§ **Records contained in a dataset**
━━━

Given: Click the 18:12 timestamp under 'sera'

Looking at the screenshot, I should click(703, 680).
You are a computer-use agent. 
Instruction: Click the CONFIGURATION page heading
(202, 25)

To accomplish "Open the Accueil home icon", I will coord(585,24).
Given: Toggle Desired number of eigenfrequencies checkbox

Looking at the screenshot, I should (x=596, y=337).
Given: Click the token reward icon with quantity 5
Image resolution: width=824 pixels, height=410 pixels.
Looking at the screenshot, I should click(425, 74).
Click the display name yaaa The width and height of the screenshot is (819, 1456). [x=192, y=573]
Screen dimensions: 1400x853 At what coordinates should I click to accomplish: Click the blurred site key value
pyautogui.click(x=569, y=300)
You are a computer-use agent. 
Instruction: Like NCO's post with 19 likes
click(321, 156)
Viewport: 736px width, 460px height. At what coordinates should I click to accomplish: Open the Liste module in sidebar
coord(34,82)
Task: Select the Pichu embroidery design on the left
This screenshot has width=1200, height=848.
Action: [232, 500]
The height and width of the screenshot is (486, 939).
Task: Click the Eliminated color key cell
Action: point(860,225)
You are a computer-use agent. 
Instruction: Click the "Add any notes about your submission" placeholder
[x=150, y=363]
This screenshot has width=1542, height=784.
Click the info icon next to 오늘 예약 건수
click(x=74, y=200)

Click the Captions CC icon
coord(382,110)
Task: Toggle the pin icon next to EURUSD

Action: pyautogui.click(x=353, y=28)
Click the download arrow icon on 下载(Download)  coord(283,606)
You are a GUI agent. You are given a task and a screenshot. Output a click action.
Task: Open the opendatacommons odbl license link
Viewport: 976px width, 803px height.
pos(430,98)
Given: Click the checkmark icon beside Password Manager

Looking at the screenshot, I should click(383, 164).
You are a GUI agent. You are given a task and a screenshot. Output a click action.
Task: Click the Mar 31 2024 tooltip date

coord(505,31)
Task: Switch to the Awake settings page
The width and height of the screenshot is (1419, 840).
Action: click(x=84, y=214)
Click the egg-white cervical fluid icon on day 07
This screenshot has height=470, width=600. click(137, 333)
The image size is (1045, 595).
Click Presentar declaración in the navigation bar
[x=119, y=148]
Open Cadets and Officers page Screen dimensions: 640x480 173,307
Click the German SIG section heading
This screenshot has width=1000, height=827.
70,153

━━━

§ **About this exercise**
The records above should be given again in full, exactly as written.

§ **Answer space**
Given: Click the 18:12 timestamp under 'sera'

Looking at the screenshot, I should click(703, 680).
You are a computer-use agent. 
Instruction: Click the CONFIGURATION page heading
(202, 25)

To accomplish "Open the Accueil home icon", I will coord(585,24).
Given: Toggle Desired number of eigenfrequencies checkbox

Looking at the screenshot, I should (x=596, y=337).
Given: Click the token reward icon with quantity 5
Image resolution: width=824 pixels, height=410 pixels.
Looking at the screenshot, I should click(425, 74).
Click the display name yaaa The width and height of the screenshot is (819, 1456). [x=192, y=573]
Screen dimensions: 1400x853 At what coordinates should I click to accomplish: Click the blurred site key value
pyautogui.click(x=569, y=300)
You are a computer-use agent. 
Instruction: Like NCO's post with 19 likes
click(321, 156)
Viewport: 736px width, 460px height. At what coordinates should I click to accomplish: Open the Liste module in sidebar
coord(34,82)
Task: Select the Pichu embroidery design on the left
This screenshot has width=1200, height=848.
Action: [232, 500]
The height and width of the screenshot is (486, 939).
Task: Click the Eliminated color key cell
Action: point(860,225)
You are a computer-use agent. 
Instruction: Click the "Add any notes about your submission" placeholder
[x=150, y=363]
This screenshot has width=1542, height=784.
Click the info icon next to 오늘 예약 건수
click(x=74, y=200)

Click the Captions CC icon
coord(382,110)
Task: Toggle the pin icon next to EURUSD

Action: pyautogui.click(x=353, y=28)
Click the download arrow icon on 下载(Download)  coord(283,606)
You are a GUI agent. You are given a task and a screenshot. Output a click action.
Task: Open the opendatacommons odbl license link
Viewport: 976px width, 803px height.
pos(430,98)
Given: Click the checkmark icon beside Password Manager

Looking at the screenshot, I should click(383, 164).
You are a GUI agent. You are given a task and a screenshot. Output a click action.
Task: Click the Mar 31 2024 tooltip date

coord(505,31)
Task: Switch to the Awake settings page
The width and height of the screenshot is (1419, 840).
Action: click(x=84, y=214)
Click the egg-white cervical fluid icon on day 07
This screenshot has height=470, width=600. click(137, 333)
The image size is (1045, 595).
Click Presentar declaración in the navigation bar
[x=119, y=148]
Open Cadets and Officers page Screen dimensions: 640x480 173,307
Click the German SIG section heading
This screenshot has width=1000, height=827.
70,153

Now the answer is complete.